What to produce ->
Update the items from the start of the records through the line containing "[Follow us on Instagram] (62, 1275)" by replacing "Sold out" with "Out of stock", leaving everything else unchanged. Give back only those lines.

Records of locating words and elements ->
....
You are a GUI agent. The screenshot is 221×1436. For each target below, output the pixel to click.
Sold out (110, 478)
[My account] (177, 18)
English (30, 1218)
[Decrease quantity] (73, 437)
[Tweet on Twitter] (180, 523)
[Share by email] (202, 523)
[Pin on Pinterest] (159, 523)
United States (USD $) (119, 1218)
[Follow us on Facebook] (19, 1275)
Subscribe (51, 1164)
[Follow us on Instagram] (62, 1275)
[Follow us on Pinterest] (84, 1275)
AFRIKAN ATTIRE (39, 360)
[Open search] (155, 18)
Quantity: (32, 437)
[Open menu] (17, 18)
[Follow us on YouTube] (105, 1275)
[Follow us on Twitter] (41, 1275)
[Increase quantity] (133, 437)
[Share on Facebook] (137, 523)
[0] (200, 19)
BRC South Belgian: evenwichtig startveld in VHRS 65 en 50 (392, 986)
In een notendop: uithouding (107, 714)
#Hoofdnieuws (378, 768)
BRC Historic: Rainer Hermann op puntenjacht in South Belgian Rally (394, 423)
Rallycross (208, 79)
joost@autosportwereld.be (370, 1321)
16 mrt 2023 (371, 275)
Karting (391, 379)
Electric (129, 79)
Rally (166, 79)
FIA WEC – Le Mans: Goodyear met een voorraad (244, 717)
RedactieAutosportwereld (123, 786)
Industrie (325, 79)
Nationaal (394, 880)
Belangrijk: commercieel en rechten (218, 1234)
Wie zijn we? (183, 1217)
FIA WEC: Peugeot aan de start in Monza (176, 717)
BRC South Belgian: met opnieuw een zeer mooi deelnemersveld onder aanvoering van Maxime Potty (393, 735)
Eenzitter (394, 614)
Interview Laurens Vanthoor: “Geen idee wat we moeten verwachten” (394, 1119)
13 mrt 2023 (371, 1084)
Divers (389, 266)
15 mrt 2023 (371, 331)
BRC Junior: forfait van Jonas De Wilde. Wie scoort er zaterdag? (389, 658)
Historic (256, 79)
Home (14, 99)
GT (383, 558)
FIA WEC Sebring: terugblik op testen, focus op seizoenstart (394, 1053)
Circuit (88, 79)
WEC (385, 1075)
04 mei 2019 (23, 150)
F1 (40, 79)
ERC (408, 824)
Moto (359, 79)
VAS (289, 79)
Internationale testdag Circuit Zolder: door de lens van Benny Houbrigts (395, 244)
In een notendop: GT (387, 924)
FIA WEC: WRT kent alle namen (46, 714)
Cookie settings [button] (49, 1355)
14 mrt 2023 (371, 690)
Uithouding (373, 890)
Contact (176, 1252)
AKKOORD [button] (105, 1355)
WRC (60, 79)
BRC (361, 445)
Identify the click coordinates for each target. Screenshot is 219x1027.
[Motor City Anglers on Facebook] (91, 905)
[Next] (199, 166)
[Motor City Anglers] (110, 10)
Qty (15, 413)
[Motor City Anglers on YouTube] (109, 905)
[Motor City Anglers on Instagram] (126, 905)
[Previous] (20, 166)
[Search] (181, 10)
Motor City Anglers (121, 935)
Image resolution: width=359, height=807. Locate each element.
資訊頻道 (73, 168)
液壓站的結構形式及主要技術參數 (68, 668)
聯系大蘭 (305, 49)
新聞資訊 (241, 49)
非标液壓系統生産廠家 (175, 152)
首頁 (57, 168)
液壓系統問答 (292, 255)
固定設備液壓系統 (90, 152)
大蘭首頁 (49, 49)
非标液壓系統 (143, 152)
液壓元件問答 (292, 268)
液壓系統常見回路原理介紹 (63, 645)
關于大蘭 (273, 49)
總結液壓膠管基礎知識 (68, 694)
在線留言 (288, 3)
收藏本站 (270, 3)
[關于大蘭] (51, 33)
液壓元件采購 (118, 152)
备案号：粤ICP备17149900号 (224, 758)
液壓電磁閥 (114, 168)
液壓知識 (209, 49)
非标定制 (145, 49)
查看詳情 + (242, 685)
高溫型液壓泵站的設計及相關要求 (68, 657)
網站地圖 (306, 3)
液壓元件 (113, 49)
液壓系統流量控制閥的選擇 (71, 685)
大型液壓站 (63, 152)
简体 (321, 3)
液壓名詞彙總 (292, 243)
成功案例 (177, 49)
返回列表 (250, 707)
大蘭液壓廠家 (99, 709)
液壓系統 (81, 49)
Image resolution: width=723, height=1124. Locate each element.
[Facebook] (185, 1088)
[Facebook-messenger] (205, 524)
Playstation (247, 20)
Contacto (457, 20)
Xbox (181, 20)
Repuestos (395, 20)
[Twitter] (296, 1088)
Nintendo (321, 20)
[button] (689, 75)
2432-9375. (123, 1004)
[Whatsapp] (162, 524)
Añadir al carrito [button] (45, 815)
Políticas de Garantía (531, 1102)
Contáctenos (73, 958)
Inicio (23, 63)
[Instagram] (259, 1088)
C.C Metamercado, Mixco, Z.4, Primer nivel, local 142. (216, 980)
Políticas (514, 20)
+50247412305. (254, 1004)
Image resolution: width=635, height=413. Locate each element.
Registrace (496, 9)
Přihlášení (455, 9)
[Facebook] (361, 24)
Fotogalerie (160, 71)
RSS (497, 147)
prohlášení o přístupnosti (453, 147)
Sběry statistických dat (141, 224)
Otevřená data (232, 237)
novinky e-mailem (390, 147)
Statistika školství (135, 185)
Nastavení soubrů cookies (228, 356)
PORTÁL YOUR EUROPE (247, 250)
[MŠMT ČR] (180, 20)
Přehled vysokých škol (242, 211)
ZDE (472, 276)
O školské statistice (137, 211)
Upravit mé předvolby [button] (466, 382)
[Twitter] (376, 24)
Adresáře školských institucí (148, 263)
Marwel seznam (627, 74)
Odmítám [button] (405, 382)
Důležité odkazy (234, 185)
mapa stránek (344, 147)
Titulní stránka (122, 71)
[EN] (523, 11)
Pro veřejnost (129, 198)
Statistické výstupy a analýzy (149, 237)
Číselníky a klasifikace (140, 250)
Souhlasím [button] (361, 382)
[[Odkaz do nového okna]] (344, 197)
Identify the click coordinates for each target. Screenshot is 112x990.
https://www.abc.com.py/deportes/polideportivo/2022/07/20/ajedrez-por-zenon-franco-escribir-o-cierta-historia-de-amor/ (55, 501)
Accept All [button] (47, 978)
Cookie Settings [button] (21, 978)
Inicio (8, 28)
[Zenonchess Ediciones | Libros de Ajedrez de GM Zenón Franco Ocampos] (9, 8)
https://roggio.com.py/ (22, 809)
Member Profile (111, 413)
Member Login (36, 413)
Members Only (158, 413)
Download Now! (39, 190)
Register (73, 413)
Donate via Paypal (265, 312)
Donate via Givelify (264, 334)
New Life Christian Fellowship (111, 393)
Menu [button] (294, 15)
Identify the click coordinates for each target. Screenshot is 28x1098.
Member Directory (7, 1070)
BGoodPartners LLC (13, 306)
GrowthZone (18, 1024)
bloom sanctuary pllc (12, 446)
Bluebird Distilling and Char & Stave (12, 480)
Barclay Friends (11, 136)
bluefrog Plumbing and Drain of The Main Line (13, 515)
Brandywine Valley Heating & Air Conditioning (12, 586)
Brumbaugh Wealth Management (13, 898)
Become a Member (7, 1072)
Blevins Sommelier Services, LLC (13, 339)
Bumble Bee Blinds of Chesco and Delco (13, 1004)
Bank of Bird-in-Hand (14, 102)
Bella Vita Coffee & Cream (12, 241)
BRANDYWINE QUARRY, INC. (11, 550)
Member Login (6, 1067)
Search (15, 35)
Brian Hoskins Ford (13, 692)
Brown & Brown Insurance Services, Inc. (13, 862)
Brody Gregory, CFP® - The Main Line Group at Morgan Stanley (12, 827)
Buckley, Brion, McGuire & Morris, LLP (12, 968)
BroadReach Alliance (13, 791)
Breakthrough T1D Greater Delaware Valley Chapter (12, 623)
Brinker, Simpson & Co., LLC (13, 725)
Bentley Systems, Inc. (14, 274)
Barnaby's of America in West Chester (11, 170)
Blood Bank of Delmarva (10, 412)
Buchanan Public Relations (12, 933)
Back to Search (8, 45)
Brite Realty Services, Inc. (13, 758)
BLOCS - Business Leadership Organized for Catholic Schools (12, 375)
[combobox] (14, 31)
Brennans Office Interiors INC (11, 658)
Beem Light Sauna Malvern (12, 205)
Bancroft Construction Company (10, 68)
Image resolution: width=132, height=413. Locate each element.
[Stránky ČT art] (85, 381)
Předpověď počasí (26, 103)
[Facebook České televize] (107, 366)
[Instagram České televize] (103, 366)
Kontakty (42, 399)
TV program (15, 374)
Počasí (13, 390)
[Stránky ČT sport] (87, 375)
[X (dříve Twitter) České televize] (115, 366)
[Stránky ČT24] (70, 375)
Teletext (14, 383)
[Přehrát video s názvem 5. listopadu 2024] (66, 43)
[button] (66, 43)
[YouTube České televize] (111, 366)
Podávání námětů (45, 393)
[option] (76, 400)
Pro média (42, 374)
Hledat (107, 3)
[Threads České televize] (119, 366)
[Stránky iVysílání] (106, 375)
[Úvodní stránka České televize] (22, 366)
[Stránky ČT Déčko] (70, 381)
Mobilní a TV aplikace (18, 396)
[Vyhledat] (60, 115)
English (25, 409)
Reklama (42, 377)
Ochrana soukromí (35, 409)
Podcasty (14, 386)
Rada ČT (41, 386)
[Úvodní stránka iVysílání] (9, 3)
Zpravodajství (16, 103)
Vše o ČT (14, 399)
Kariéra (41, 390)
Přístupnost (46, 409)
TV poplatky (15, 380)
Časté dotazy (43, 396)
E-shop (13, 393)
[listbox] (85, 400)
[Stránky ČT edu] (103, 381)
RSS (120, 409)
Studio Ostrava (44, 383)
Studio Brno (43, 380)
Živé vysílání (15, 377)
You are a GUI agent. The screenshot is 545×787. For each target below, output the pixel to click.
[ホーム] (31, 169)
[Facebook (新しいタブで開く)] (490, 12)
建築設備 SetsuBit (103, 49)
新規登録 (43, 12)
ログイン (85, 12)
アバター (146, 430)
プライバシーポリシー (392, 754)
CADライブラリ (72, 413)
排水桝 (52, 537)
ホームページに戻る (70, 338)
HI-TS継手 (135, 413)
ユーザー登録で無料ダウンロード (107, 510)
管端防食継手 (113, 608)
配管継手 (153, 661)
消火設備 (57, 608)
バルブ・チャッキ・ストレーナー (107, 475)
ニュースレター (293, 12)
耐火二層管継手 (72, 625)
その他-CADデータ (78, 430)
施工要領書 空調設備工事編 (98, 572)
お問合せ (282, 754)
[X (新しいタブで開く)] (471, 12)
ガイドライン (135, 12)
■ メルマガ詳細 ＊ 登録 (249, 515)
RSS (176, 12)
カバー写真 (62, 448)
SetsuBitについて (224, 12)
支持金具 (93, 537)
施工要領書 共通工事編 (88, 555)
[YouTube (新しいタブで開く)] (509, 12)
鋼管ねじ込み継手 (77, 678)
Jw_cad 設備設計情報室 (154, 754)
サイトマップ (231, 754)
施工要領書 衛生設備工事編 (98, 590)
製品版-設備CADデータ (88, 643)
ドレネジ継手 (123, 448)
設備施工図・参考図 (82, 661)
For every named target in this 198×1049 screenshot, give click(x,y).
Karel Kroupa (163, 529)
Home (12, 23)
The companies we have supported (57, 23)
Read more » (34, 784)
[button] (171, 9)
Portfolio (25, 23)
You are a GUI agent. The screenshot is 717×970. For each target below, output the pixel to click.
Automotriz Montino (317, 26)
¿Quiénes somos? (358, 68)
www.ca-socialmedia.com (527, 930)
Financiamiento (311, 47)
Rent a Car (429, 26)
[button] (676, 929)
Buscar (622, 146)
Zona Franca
....
Completed exercise ->
You are a GUI agent. The screenshot is 221×1436. For each target below, output the pixel to click.
Out of stock (110, 478)
[My account] (177, 18)
English (30, 1218)
[Decrease quantity] (73, 437)
[Tweet on Twitter] (180, 523)
[Share by email] (202, 523)
[Pin on Pinterest] (159, 523)
United States (USD $) (119, 1218)
[Follow us on Facebook] (19, 1275)
Subscribe (51, 1164)
[Follow us on Instagram] (62, 1275)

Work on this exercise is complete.